Una radicata ed antica consuetudine è quella di indovinare, divinare il futuro, l’esito di una nuova impresa, la vittoria in una nuova battaglia sulla base di segni premonitori che diventano spesso oggetto di superstizione. Così durante il primo giorno dell’anno si mangiano lenticchie, ci si bacia sotto il vischio, si indossa un capo nuovo per auspicare un anno migliore, più ricco e più sereno. Una di questi presagi da interpretare è il primo incontro con uno sconosciuto che si fa nella giornata del primo dell’anno. Ebbene a me è andata splendidamente e sono ottimista per questo nuovo anno.

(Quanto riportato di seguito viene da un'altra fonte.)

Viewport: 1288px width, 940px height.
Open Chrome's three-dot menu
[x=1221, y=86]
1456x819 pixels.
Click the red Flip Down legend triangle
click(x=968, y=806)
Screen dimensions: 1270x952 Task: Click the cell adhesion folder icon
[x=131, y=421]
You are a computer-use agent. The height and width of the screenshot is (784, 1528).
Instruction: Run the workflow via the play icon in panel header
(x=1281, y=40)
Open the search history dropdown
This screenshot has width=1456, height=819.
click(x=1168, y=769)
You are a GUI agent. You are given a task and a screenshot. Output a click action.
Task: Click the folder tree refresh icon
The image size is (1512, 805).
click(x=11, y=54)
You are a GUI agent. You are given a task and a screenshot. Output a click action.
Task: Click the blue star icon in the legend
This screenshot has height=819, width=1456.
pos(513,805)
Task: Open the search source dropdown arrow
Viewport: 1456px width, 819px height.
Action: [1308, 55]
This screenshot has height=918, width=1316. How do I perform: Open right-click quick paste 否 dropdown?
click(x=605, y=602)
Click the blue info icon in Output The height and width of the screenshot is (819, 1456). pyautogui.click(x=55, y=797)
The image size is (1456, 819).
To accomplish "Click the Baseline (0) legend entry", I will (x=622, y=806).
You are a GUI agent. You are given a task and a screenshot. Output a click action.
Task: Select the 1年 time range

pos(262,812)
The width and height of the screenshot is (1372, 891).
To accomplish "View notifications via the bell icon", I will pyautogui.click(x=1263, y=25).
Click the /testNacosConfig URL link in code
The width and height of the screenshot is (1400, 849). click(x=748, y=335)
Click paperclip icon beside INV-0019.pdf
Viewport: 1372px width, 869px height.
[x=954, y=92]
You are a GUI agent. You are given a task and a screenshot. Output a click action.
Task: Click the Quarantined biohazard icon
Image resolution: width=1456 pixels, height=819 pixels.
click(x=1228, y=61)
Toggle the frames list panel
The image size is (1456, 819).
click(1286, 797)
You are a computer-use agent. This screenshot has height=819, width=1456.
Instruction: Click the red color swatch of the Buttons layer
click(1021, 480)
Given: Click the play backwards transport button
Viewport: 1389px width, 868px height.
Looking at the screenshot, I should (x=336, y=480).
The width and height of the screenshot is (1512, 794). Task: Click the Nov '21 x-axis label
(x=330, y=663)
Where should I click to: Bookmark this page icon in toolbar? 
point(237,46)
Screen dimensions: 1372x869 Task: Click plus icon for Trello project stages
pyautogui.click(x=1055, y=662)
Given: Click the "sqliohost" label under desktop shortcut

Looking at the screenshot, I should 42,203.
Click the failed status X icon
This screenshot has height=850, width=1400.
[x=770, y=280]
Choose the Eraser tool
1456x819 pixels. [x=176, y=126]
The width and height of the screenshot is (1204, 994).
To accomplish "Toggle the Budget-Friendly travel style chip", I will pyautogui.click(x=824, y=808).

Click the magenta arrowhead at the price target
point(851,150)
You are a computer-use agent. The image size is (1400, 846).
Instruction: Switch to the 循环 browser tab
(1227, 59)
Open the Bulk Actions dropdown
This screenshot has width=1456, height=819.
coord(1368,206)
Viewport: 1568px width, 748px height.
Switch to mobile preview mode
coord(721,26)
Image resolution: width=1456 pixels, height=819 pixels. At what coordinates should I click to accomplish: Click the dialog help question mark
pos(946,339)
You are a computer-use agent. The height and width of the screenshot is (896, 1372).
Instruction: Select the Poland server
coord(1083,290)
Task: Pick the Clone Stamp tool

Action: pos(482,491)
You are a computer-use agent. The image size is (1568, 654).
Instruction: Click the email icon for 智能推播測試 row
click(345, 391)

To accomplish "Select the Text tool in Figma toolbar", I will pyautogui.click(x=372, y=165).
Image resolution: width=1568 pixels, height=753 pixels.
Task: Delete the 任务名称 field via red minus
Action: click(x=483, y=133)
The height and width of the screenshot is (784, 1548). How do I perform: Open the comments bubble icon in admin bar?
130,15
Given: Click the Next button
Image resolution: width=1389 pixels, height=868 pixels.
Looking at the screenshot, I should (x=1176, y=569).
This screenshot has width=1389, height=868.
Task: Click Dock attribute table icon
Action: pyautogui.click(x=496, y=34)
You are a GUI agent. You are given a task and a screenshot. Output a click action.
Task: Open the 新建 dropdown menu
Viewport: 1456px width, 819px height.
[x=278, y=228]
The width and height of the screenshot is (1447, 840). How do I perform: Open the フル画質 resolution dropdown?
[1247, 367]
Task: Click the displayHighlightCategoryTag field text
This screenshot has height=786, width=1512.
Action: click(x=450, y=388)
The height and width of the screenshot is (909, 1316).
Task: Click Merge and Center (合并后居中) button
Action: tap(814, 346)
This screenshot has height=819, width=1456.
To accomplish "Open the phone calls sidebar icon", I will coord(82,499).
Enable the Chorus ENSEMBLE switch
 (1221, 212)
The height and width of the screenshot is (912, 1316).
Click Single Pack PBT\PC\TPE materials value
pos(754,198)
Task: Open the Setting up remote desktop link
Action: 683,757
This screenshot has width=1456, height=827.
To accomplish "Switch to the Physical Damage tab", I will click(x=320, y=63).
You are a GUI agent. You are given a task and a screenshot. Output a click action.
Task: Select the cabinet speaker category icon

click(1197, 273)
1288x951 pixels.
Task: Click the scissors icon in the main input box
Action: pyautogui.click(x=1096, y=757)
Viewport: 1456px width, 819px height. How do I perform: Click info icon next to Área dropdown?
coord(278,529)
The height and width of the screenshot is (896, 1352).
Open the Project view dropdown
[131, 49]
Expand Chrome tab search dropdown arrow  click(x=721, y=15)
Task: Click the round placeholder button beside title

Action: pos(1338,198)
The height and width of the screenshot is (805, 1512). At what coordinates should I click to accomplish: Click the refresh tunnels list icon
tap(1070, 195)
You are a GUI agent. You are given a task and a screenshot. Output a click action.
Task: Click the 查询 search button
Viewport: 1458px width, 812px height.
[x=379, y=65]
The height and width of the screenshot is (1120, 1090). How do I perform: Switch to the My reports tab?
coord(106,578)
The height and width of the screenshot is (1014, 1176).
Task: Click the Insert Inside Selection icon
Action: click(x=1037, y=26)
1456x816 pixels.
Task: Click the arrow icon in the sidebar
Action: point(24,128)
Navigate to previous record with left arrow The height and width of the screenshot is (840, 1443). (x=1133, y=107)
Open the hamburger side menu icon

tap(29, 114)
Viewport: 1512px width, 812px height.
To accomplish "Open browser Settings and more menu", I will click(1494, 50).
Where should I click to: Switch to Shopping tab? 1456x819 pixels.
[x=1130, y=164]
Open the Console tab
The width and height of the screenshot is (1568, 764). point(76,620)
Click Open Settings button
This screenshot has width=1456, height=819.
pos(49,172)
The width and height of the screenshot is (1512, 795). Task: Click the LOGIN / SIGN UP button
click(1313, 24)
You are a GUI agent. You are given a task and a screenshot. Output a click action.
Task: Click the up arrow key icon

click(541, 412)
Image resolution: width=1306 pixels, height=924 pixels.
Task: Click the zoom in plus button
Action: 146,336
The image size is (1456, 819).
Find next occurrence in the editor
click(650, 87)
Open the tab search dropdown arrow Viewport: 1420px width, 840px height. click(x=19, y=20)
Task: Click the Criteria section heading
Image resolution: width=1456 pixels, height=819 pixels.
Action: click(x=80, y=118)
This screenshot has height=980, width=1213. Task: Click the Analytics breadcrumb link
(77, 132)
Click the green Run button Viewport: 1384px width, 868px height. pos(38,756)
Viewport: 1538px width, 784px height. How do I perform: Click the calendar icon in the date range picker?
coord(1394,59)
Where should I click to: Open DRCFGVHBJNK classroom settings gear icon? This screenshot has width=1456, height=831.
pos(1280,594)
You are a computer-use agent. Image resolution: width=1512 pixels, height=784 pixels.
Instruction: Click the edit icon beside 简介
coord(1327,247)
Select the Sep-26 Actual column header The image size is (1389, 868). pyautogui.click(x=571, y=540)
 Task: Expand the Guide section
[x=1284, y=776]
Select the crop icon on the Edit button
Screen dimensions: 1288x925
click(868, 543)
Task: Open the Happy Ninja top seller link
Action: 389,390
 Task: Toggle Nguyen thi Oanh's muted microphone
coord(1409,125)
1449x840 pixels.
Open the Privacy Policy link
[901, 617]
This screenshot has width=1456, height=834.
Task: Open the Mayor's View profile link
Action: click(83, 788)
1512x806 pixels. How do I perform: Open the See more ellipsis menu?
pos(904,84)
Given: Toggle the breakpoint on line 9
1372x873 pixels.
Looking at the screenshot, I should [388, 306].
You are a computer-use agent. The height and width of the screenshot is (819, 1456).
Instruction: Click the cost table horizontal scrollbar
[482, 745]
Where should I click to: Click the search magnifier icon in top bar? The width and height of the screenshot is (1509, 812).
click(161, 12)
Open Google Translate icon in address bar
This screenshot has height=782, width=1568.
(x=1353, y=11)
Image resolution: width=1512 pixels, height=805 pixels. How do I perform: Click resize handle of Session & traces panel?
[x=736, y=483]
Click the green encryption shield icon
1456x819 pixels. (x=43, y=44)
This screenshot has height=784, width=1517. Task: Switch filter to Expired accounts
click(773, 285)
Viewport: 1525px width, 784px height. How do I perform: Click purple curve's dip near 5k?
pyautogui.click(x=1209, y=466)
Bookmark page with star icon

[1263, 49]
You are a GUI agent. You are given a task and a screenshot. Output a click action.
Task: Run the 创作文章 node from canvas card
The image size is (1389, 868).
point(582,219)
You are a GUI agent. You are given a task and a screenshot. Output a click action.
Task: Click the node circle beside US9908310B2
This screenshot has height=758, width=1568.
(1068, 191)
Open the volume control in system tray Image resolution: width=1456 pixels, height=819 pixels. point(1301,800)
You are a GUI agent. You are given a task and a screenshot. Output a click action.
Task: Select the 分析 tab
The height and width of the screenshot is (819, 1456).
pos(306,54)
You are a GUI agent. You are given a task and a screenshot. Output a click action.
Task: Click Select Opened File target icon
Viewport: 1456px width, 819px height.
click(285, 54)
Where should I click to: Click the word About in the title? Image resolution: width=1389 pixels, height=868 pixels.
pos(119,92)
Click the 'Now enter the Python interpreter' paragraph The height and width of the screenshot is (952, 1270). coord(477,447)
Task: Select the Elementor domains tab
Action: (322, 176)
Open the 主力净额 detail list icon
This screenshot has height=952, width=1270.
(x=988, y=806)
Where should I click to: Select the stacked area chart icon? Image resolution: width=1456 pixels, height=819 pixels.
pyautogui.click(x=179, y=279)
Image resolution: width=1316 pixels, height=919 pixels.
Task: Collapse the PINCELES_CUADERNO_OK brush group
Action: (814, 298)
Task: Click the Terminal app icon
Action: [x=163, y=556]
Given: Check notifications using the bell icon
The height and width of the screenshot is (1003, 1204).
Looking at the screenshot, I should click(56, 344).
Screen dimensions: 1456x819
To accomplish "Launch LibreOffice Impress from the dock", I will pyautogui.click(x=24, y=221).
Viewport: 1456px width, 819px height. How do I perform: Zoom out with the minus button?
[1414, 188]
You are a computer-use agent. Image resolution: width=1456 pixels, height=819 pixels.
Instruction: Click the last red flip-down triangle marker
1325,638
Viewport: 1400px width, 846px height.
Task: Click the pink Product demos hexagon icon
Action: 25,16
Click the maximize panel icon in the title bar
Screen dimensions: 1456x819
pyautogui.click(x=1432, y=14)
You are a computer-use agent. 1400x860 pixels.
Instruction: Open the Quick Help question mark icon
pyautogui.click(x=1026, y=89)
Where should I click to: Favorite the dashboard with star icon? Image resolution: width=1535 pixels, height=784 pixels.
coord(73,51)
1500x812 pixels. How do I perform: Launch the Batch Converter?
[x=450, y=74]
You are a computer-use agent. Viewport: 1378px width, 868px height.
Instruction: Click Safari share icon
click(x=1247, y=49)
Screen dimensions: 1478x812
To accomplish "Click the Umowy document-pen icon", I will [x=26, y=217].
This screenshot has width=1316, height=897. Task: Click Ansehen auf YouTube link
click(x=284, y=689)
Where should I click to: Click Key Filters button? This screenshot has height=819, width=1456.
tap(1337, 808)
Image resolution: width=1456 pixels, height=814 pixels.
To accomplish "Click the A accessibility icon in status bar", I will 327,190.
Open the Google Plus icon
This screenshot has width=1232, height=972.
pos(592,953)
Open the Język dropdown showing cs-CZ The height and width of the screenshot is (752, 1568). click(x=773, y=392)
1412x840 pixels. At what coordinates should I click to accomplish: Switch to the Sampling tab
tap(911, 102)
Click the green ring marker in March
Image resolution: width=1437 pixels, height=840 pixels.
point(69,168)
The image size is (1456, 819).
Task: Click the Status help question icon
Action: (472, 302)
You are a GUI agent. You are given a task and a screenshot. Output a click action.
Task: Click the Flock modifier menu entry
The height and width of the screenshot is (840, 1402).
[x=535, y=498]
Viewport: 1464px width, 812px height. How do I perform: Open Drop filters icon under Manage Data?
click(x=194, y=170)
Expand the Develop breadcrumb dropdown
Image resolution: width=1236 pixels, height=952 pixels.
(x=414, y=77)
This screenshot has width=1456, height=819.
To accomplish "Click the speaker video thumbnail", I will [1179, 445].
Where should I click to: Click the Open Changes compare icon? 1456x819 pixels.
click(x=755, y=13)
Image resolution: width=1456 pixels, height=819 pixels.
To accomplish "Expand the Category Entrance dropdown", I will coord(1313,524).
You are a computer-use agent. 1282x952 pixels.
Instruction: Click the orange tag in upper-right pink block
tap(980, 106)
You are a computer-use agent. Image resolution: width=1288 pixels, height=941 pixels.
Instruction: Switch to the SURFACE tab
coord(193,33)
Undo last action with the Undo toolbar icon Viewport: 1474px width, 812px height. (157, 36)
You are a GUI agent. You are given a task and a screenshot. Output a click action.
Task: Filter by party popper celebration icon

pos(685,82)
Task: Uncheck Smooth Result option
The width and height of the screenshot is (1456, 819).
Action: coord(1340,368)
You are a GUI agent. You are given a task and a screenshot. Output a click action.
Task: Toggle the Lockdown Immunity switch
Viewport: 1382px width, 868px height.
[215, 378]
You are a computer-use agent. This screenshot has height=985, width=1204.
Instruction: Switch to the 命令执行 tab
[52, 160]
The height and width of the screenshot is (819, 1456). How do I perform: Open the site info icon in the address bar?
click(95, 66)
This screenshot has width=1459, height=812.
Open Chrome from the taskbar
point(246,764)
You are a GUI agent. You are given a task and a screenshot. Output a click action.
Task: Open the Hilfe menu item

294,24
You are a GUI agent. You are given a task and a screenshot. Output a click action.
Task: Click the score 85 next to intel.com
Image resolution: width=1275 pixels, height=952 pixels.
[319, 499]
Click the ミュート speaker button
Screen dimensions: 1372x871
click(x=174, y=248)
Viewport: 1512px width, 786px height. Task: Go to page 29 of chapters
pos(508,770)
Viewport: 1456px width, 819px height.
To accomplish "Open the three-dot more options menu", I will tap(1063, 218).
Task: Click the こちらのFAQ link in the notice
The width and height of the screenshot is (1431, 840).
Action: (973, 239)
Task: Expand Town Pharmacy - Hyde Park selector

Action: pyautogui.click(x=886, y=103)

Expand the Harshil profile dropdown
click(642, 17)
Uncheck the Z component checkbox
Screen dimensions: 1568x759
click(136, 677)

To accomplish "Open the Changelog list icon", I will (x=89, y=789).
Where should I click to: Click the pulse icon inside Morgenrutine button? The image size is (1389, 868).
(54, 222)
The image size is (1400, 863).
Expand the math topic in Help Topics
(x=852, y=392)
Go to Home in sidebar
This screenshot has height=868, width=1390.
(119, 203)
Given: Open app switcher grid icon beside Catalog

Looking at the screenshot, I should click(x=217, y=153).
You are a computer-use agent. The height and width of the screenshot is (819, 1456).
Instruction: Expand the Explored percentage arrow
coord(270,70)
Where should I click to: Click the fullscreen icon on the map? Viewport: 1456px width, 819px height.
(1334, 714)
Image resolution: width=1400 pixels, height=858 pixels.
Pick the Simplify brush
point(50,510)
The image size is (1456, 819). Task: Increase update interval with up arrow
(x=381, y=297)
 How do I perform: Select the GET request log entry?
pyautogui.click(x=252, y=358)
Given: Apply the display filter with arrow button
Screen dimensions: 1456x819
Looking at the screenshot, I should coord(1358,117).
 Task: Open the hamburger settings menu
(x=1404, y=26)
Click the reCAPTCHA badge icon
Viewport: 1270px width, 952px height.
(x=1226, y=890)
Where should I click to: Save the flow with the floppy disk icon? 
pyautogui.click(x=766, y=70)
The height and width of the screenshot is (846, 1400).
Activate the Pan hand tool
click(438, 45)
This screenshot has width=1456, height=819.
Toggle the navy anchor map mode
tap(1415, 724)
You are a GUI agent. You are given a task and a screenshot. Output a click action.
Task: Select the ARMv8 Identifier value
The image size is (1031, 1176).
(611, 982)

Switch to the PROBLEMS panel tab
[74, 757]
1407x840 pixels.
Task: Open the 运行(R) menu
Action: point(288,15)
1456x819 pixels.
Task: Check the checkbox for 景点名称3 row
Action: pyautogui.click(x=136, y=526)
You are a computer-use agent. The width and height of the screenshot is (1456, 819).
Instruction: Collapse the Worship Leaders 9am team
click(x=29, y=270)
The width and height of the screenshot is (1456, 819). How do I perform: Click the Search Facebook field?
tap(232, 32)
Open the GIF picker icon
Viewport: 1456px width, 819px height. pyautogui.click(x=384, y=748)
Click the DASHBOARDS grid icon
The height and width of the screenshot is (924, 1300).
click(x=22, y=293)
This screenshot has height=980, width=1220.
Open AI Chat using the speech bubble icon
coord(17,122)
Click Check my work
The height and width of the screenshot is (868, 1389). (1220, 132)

Siamo stati a pranzo da mia suocera. Mia cognata ha invitato una signora rumena che viene da qualche giorno ad assistere per qualche notte mia suocera, ormai molto anziana e piena di acciacchi. La signora era sola a Roma ed ha accettato l’invito volentieri preparando un dolce buonissimo, una rivisitazione rumena del nostro tiramisù.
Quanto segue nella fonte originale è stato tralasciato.